Mabel Sarmiento Garmendia /ÚN. "Desde hace una semana empezamos a ver una grieta. Pero nunca nos imaginamos que se llevaría el barrio por completo. Esa raja fue silenciosa y se comió las casas... Anoche fue que salí del shock. Después de tanto esfuerzo para construir, ahora todo quedó enterrado 50 metros abajo".

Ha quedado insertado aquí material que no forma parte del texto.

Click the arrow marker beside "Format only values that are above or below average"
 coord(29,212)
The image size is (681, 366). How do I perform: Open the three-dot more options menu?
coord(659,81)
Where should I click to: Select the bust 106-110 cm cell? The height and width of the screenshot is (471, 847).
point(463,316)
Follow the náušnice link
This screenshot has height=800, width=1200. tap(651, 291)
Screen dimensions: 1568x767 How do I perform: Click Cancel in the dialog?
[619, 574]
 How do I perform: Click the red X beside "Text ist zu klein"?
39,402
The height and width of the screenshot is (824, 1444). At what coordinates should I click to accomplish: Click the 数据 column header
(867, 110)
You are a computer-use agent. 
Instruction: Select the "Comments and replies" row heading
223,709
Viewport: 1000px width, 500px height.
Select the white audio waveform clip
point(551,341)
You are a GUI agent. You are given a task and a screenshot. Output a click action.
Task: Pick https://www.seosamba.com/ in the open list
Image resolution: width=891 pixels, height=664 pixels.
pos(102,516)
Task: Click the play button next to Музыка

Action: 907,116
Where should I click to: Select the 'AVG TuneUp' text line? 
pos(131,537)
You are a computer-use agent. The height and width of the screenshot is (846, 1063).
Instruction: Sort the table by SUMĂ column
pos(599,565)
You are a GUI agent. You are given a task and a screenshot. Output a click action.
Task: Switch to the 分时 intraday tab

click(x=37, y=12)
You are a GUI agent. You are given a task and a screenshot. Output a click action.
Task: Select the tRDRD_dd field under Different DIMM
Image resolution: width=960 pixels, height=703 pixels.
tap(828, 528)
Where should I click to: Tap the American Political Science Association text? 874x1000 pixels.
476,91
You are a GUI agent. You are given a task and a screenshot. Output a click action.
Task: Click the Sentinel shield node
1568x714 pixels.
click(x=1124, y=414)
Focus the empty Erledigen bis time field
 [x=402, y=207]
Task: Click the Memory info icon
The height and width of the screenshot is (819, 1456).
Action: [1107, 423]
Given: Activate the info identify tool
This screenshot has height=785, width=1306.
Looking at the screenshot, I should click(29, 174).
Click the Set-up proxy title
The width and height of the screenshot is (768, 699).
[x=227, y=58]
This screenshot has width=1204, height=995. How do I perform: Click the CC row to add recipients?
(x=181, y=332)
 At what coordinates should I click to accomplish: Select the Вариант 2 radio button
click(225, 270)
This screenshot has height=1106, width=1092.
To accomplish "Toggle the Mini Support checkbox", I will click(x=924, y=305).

Luz Marina Roa, con la cara visiblemente cansada, contaba que gastó cerca de Bs 170 millones de los viejos en materiales para levantar su vivienda. "Era de dos pisos. La hice junto con mi esposo, para el futuro de nuestra hija. Si me hubiesen dicho que era una zona de riesgo no hago esta casa aquí. Ahora no tenemos nada. Todo se perdió en una mañana. Estamos en un refugio. Nos han tratado bien. Ahora no sé cómo será el mañana... Pero estamos vivos".
Desconsolados como la señora Roa, así están prácticamente los habitantes del barrio Juan Vicente Bolívar, ubicado en el kilómetro 4 de El Junquito, el cual por poco desaparece del mapa, tras el deslizamiento que causó el colapso total de siete casas y afectó una veintena más.
En total, según George Moubayed, jefe de Rescate de Protección Civil-Libertador, 33 familias (105 personas) fueron desalojadas definitivamente y llevadas a un albergue habilitado en la avenida San Martín.
Las casas en ese lugar rodaron por el cerro entre 30 y 50 metros. Quedaron como castillo de naipes: una al lado de otra, pero una peor que otra. Se hundieron, se partieron y se doblaron. No sobrevivieron techos, ventanas y puertas. Todo se desplomó y así se observó desde la parte alta del barrio y, también, por la calle que conduce a la urbanización Luis Hurtado, desde donde se vio claramente la magnitud de la tragedia, la cual alcanzó otras cuatro viviendas de la comunidad denominada El gran muro, donde dos moradas están bajo los escombros y otro par presentan destrucción parcial.
Sus ocupantes dicen que toda la atención se centró en el Juan Vicente Bolívar y que nadie les prestó ayuda. "Nos dijeron que debíamos desalojar, pero no si nos reubicarían", contaron los afectados que ayer al mediodía tuvieron que cocinar usando un fogón. Irónicamente almorzaron frente al derrumbe. "Me gustaba comer al aire libre y hoy lo estoy haciendo", dijo una de las señoras damnificadas. "Pero no quiero hablar más porque estamos muy molestos"... El movimiento del barrio no cesaba. La tierra se soltaba y rodaba con peñones. Mientras que las casas aún pie y que están en la línea de la falla deben ser desalojadas cuanto antes. Por eso los vecinos contrataron camiones para sacar sus peroles. "Ayer lo que no pudimos rescatar los amigos de lo ajenos lo hicieron", dijo Eva Castellón. Por ahora no hay luz en la calle principal, y la alerta continuará mientras el deslizamiento esté activo.